I write this piece on the 44th day of India’s lockdown – variably described in terms ranging from adulatory to castigating, by a bevy of commentators, local and international, some well -informed and others clearly clueless. I shall therefore prefer to present a narrative of events in India and try my best to resist the urge to infer from or pass judgement on these observations.
India’s first administrative response to the (then yet to be designated) COVID-19 pandemic was thermal scanning of passengers on flights coming from China and Hong Kong with effect from 17th January, 2020, a fortnight before our first patient, a medical student returning from Wuhan – landed in Kolkata, took a domestic flight to another city, and then surface transport to the final destination. This set off a saga of contact tracing which has since been replicated hundreds of thousands of times, putting immense strain on the limited cadre of India’s Epidemic Intelligence Service and the Integrated Disease Surveillance Program. Social distancing, hand hygiene, limited social congregation, travel restrictions and screening of passengers on all international flights were imposed in due course.
Three weeks in to March, by when India had reported less than 400 cases of COVID-19, there was a significant escalation of effort, with cessation of all domestic and international flights, and soon thereafter all inter-city and within city travel by any mode of transport – road, rail, metro – was brought to a halt. On 22nd March, 2020, the Government of India did a “trial” run – advising all citizens to stay indoors from 9 am to 9 pm, and this transitioned to a “complete lockdown” commencing 25th March, 2020, which remains ongoing even today, albeit with a reduced level of stringency from earlier this week. This relaxation is based on the “color code status” of the districts – green zones indicating low risk and no cases, orange minimal risk and limited cases and to red indicating high risk and larger number of cases.
A month in to the lockdown, the analysis suggested that the actual cases were about a quarter of the anticipated number, and that the doubling time rose from somewhere between 3 and 4 days to a more manageable double-digit figure of approximately 11 days. While this remains the status even today, we have noticed a recent spike in cases such that by now India has recorded just under 53,000 cases, and nearly 1800 lives have been lost to COVID-19. We take some comfort in these numbers, given both our population size and urban density, but like all nations we would have been delighted if our efforts had resulted in fewer cases and mortality. Current information also suggests that the hospitals, ICUs, ventilatory capacity and stocks of PPEs have not been overwhelmed, and we hope it stays that way.
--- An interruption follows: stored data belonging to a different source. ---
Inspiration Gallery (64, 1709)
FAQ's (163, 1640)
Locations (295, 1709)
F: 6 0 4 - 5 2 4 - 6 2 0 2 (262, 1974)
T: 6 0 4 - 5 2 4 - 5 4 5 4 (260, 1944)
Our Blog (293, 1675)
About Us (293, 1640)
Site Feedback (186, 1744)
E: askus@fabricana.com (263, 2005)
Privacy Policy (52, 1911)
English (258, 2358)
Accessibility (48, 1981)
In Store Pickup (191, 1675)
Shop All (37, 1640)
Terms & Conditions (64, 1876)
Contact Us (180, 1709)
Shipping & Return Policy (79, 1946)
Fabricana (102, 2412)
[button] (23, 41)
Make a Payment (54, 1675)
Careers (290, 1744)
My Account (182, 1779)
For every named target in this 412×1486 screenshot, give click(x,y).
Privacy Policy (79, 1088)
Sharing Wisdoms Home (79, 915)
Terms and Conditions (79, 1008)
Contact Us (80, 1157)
Our research site, located in District SBS Nagar, in the state of Punjab, reported its first patient in the third week of March, who was admitted in the District hospital, one of the facilities we were operating from. As a result, we decided to cease all field activities on 19th March, 2020 and these remain suspended even today. Clearly, this has caused a major hiatus in our efforts, especially because we were to commence a new phase of activities at that point in time. Just prior to lockdown we had also decided to introduce additional strategies for ascertaining impact of our implementation, and this lockdown period has been gainfully employed in working out the nuances, instruments and processes of this additional component of our project. Multiple rounds of discussion, feedback from field-level research staff, multiple iterations of the documents and we can just about see a glimmer of light at the end of that tunnel – one shudders to think how we would have managed all this in a pre-Zoom world!
We wait for a graded emergence from the “lockdown” – not sure when and how. Punjab which had been doing exceptionally well, recently received a contingent of returning pilgrims from another part of India, and have reported a surge in new cases. This suggests that we are unlikely to commence field operations any time soon, and continue to make preparations in anticipation of that occurrence. This is also a reminder that the specter of SARS-CoV-2 will loom over our communities and field work even after the re-opening of India.
Apart from the immediate impacts, there will be inevitable long-term challenges (and potential opportunities) in the post-lockdown world. My concern is also the attitude of patients with chronic disease about visiting health care facilities – which would be perceived as a repository of this dreaded disease and a place best avoided presently. Efforts are already afoot to develop, enable and regulate telemedicine as an alternate way of delivering care. While stable patients with chronic disease may opt for this model till such time that the pandemic abates, the absence of any immediate strategy to integrate tele-consultations with the in-person out-patient care framework we are testing in our Hy-TREC project is an additional source of anxiety. Reopening of health care facilities to deliver “business as usual” also remains uncertain, given the infection control norms which will not only be expected but also demanded by health care workers and patients alike.
Crystal ball gazing not being one of my talents I shall refrain from speculation about what the future holds in store for us, but it does appear that we are accursed as captured in the English expression – “may you live in interesting times” – peace and tranquility seem quite a distance ahead!